Christian Combes (Ordre des architectes Occitanie) : « Face aux crises, les architectes peuvent être porteurs de solutions »

L’Ordre des architectes Occitanie a organisé le 25 novembre ses Rendez-vous de l’architecture aux Espaces Vanel, à Toulouse, en présence d’architectes, d’étudiants, d’élus, de maîtres d’ouvrage et de professionnels régionaux du BTP, autour du thème « Architecture et construction responsables ». À cette occasion, La Lettre M a rencontré Christian Combes, président de l’Ordre des architectes Occitanie.

Vous n’aviez pas organisé de rencontre de ce type depuis deux ans…
C’est vrai. D’ordinaire, nous en organisons deux par an : une l’hiver à Toulouse et l’autre l’été à Montpellier. Les dernières ont eu lieu ici, à Toulouse, en 2019. Depuis le début de la crise, ces temps de rencontre, d’échange et de réflexion ont beaucoup manqué aux professionnels. C’est probablement la raison pour laquelle nous avons enregistré une fréquentation record, avec plus de 500 personnes inscrites. Les architectes ont envie de recréer du lien. C’est important car, dans le territoire, nos cabinets sont la plupart du temps de toutes petites structures, composées de trois ou quatre personnes seulement.
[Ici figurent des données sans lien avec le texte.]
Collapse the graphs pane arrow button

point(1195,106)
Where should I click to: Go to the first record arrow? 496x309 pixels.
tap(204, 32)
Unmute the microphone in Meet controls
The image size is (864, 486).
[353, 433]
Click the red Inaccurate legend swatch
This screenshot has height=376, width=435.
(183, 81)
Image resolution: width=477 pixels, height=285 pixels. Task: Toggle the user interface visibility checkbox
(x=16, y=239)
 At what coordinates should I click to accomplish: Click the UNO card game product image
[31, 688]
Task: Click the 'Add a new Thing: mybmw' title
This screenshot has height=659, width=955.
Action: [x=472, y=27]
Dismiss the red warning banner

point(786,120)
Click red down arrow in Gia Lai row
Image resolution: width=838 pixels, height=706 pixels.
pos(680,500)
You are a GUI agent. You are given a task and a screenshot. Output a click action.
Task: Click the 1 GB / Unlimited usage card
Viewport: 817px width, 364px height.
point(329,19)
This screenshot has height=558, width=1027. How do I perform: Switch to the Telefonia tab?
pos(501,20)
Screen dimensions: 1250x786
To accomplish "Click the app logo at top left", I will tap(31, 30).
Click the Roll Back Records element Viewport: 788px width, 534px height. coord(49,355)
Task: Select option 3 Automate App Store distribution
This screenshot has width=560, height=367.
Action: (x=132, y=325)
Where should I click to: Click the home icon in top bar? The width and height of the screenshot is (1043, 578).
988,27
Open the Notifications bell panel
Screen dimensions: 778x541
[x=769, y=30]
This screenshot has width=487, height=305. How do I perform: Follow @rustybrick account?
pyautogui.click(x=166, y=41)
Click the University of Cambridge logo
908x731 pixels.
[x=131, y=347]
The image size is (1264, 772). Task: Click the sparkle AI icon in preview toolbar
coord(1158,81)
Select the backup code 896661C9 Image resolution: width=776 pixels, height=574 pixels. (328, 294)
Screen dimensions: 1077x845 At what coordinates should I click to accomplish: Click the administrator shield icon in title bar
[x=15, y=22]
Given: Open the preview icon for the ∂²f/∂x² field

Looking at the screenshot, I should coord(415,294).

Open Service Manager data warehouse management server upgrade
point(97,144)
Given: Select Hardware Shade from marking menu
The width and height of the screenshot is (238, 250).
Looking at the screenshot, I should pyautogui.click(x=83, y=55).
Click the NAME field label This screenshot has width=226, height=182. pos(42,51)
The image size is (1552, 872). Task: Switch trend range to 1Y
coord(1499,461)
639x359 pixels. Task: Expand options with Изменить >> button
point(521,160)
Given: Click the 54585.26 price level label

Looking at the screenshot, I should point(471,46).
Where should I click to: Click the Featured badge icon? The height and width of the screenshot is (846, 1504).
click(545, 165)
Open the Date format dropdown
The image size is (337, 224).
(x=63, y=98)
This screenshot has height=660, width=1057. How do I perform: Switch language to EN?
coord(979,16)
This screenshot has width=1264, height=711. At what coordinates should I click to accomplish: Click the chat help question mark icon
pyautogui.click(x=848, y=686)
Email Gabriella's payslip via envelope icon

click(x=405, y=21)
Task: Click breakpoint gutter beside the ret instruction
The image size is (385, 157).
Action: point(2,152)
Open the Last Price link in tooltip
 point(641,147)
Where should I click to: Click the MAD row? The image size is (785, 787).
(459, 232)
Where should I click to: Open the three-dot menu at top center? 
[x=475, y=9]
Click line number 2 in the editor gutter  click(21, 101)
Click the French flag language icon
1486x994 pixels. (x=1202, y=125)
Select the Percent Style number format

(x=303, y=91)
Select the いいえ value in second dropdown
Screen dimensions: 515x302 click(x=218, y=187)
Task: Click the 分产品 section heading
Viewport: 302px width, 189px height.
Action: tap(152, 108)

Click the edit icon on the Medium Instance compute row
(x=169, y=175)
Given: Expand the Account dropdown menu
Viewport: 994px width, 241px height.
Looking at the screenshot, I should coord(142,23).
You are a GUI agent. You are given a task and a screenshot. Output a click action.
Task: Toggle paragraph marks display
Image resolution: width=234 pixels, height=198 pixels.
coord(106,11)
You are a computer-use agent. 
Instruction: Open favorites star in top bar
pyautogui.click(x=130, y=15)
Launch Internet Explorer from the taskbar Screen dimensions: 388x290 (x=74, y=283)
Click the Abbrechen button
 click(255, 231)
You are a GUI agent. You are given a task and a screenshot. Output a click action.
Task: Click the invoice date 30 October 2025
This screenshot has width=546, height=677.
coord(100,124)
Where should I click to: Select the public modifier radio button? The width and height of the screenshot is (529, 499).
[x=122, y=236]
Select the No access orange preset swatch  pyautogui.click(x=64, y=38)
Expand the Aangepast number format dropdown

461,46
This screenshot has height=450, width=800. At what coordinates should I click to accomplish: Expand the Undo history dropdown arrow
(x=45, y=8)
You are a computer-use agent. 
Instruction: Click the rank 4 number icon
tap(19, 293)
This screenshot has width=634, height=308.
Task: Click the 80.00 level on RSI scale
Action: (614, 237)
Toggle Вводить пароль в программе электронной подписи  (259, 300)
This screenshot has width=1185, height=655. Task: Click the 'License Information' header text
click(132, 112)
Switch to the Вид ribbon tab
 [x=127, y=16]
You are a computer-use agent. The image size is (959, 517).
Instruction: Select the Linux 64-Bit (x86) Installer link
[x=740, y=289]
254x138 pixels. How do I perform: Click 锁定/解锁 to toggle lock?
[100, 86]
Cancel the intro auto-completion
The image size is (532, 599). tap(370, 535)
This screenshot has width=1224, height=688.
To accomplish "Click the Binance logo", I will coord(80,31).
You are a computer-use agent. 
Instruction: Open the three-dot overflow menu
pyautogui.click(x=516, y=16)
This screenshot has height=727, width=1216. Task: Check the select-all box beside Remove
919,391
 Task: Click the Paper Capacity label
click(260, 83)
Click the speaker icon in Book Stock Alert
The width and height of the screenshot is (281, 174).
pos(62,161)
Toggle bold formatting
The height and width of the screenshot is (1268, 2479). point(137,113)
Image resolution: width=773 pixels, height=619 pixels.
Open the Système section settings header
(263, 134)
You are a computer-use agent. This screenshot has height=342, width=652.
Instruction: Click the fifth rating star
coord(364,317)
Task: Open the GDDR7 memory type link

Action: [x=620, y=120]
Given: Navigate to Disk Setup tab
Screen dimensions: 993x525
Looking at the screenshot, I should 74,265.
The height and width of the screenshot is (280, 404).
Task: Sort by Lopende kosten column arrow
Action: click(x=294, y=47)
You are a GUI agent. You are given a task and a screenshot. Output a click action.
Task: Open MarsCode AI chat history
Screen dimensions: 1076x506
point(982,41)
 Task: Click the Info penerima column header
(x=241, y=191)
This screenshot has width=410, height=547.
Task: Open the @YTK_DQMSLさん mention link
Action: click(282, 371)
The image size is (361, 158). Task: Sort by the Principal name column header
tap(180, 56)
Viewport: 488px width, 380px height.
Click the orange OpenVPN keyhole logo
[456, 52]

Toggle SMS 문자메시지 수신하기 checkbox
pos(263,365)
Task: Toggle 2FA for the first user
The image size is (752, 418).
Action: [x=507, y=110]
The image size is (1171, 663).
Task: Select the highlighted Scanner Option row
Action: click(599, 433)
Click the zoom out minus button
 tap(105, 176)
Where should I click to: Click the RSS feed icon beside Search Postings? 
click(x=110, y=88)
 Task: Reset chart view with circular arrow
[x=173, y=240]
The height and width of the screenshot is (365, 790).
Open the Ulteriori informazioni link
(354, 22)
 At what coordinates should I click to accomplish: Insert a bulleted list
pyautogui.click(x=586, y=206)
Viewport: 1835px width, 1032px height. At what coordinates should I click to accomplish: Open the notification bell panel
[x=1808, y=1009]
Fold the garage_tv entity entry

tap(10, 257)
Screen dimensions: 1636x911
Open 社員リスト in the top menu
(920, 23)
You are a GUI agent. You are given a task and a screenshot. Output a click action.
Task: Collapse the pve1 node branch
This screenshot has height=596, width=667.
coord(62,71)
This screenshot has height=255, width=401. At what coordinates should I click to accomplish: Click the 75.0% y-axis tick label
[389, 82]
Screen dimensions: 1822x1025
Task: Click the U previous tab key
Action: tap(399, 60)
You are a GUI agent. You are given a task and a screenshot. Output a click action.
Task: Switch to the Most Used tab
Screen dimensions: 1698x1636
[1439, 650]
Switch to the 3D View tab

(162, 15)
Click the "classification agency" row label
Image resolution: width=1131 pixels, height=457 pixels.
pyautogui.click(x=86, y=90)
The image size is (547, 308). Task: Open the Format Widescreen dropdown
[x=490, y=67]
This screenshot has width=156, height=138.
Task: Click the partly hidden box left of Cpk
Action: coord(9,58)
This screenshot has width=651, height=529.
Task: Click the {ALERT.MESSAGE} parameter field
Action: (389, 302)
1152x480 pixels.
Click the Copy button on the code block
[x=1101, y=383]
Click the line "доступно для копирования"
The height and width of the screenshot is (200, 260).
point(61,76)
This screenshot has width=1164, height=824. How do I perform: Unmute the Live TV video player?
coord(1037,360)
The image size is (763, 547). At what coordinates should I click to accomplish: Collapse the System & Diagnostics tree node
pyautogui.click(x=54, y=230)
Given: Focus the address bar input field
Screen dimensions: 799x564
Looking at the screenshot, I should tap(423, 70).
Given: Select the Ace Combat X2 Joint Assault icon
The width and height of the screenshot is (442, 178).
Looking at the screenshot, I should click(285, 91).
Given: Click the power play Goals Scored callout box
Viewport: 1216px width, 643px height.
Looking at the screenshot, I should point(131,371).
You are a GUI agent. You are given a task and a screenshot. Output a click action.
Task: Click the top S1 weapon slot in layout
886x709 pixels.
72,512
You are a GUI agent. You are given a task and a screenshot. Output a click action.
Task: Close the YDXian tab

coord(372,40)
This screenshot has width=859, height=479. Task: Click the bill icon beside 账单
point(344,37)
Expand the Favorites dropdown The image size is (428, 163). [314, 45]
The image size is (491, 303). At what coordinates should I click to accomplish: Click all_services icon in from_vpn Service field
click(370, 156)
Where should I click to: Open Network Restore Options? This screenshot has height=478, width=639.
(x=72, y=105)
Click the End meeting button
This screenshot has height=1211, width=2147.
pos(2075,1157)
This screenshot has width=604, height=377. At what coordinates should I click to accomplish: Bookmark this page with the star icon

Comment se porte la profession dans la région, en cette période de crise ?
Il est clair que d’un point de vue économique, les agences régionales ont souffert. Nous sommes tous impactés. La profession est tendue en termes d’accès à la commande et de rémunération. Il s’agit de la conjonction de plusieurs facteurs. Il y a la crise économique, bien entendu, ainsi que les contraintes sanitaires, qui ont été imposées sur les chantiers et ont engendré des coûts supplémentaires. Mais il y a aussi les élections municipales de l’an dernier, qui ont décalé un certain nombre de projets. Les conséquences sont directes pour les architectes, pour qui la commande publique est très importante. Désormais, de nouveaux exécutifs sont en place ; les projets reprennent.

A Toulouse, l’annulation du plan local d’urbanisme intercommunal et de l’habitat (PLUi-H) métropolitain a-t-elle des conséquences sur l’activité des agences ?
Avec cette annulation, les POS et PLU antérieurs de chaque commune de la métropole redeviennent opposables. Mais en parallèle, il nous est demandé de continuer à suivre les objectifs du PLUi-H. Nous devons donc faire en sorte de respecter les deux contraintes. C’est un double travail pour les architectes.

Votre profession est également confrontée actuellement à la pénurie des matériaux…
Oui, nous subissons en effet une pénurie des matières premières. Il s’agit d’un phénomène conjoncturel qui nous laisse néanmoins penser que tout cela va devenir structurel. Nous sommes face aux prémices concrètes de l’épuisement des ressources naturelles. Nous ne sommes pas sur une planète infinie. D’où notre réflexion, qui consiste à privilégier ce qui est déjà là, c’est-à-dire à miser sur le stock énorme de bâtiments existants, à favoriser la rénovation et la réhabilitation plutôt que le neuf. Toutes ces crises, associées aux problématiques – absolument centrales – liées à la transition écologique, nous amènent à nous remettre en question. Alors qu’aujourd’hui, on parle beaucoup de peurs, nous préférons nous positionner, à notre échelle, comme des porteurs de solutions.